More than the absence of problems

Quality can be defined in many ways: ISO defines quality relative to requirements as a measure of how well the object’s characteristics meet those requirements. Those requirements can be specified (documented) or implied (customary). This has the advantage of making quality more or less measurable, but it has the disadvantage of making it harder to justify improving the product if the (minimum) requirements are met.

In my view, quality is a measure of excellence: it is more than the absence of problems and aims towards the prevention of problems. For example: although it may not be a requirement for my laptop to run 24/7 the software on my laptop should not require me to reboot my laptop every few hours lest my windows stop having borders and my icons no longer show. In practice, however, I do have to reboot this laptop every few hours or my windows will really stop having borders and my icons will really stop showing. That is not true for my other laptop, which runs a different operating system on very similar hardware. Hence, although it may not be a requirement, it is a quality issue in my view.

I usually work on systems that have to be able to run 24/7, have to perform their tasks the same way every time, with real-time constraints and without every failing due to the software. Sometimes, hardware imposes serious constraints on the software (or firmware) as well, making it more challenging – and therefore more interesting – to find a satisfactory, high quality solution.

When confronted with existing software that I have to integrate my software with, the challenge becomes manifest as soon as that integration needs to be tested: in order to do that, both softwares (or firmwares) need to be stable and of sufficient quality to be able to work with them. Both also need to be testable: it needs to be possible to devise tests that will have the two systems communicate with each other and, possibly, misbehave towards each other. For example: if system A needs to obtain information from system B, system B may, sometimes, be unreachable, may not respond, may close the connection, etc. Such scenarios, in which system B misbehaves, should not cause system A to misbehave as well. When it does, system A has quality issues that need to be addressed.
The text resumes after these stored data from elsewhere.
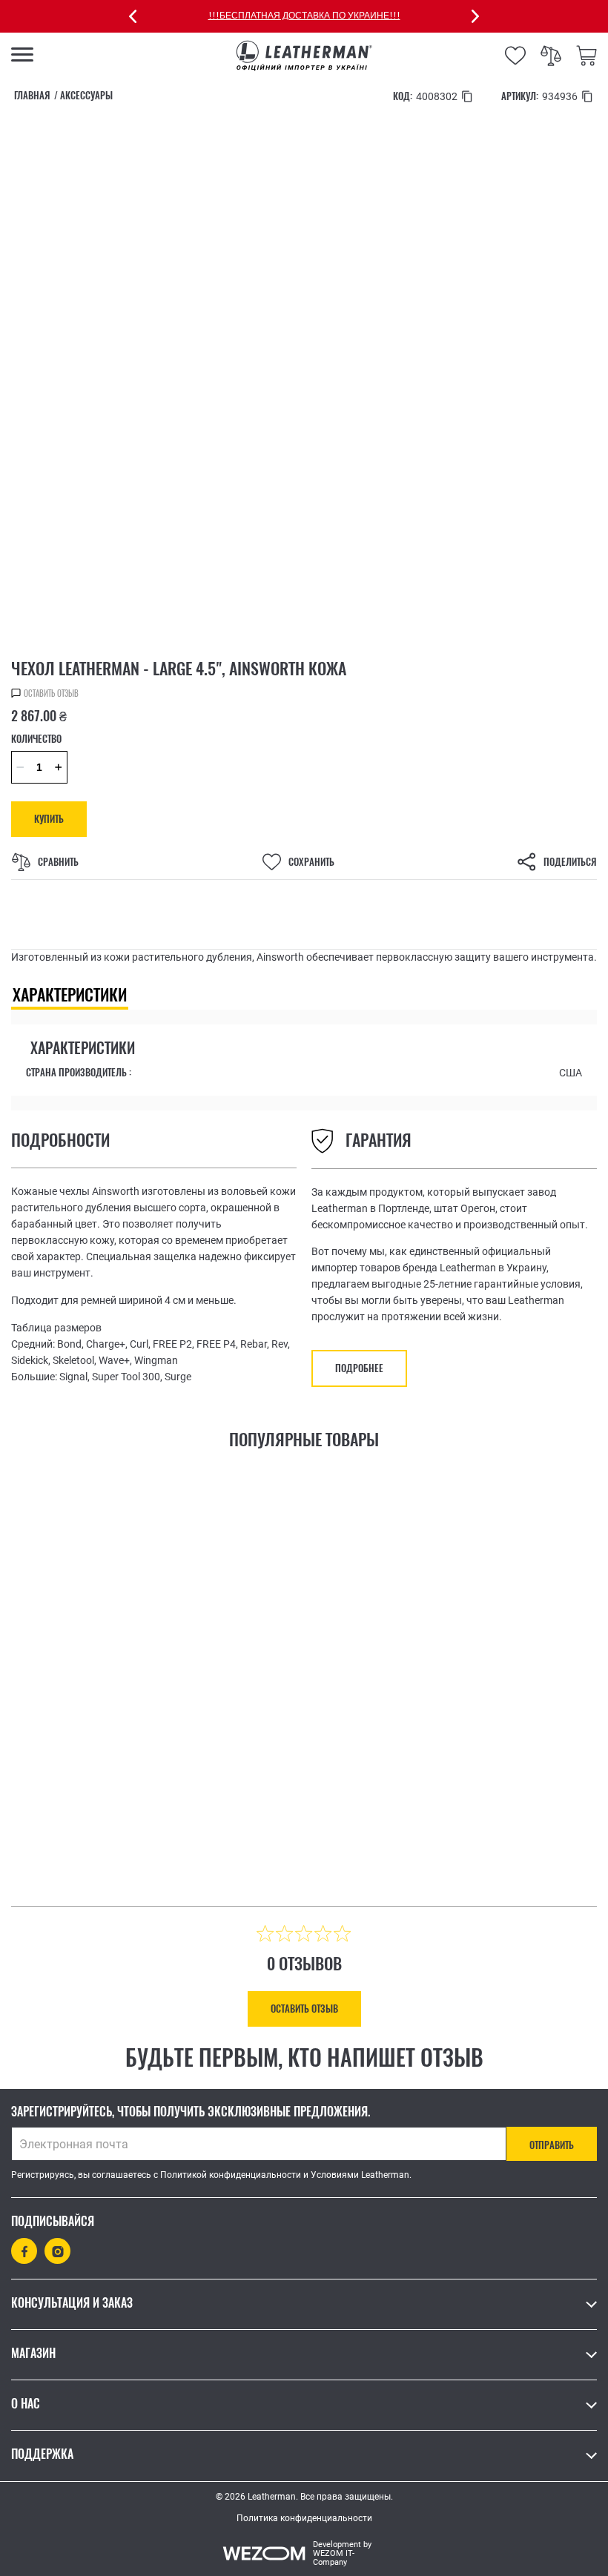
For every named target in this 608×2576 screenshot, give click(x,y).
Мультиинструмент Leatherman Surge (434, 1773)
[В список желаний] (240, 1851)
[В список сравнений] (276, 1855)
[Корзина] (586, 55)
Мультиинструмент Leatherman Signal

Such quality issues are often caused by something other than system B misbehaving: they may be due to a design flaw, or a flaw in the implementation of system A. Even if the use-case of system B misbehaving may be an “invalid” one in that, in real life, it might never happen, the root cause of system A’s failure to continue to function properly cannot be blamed solely on the test scenario. For example: if system B’s dropping a TCP/IP connection causes system A to crash, the answer cannot be “system B shouldn’t drop the connection” – it must be “system A shouldn’t crash”. Similarly, if system B sends commands to system A in rapid and continuous succession and system A succumbs under the pressure, the cause of system A’s failure should be analyzed: the answer should never be an immediate “system B should never do that” – although that might be part of the answer in the end.

Hence, the goal of repairing problems found in testing should not be to allow the test to pass: it should be to find the root cause of the failure and repair that root cause – a process which may include adding more tests to help identify the root cause and help future testing and quality improvement efforts.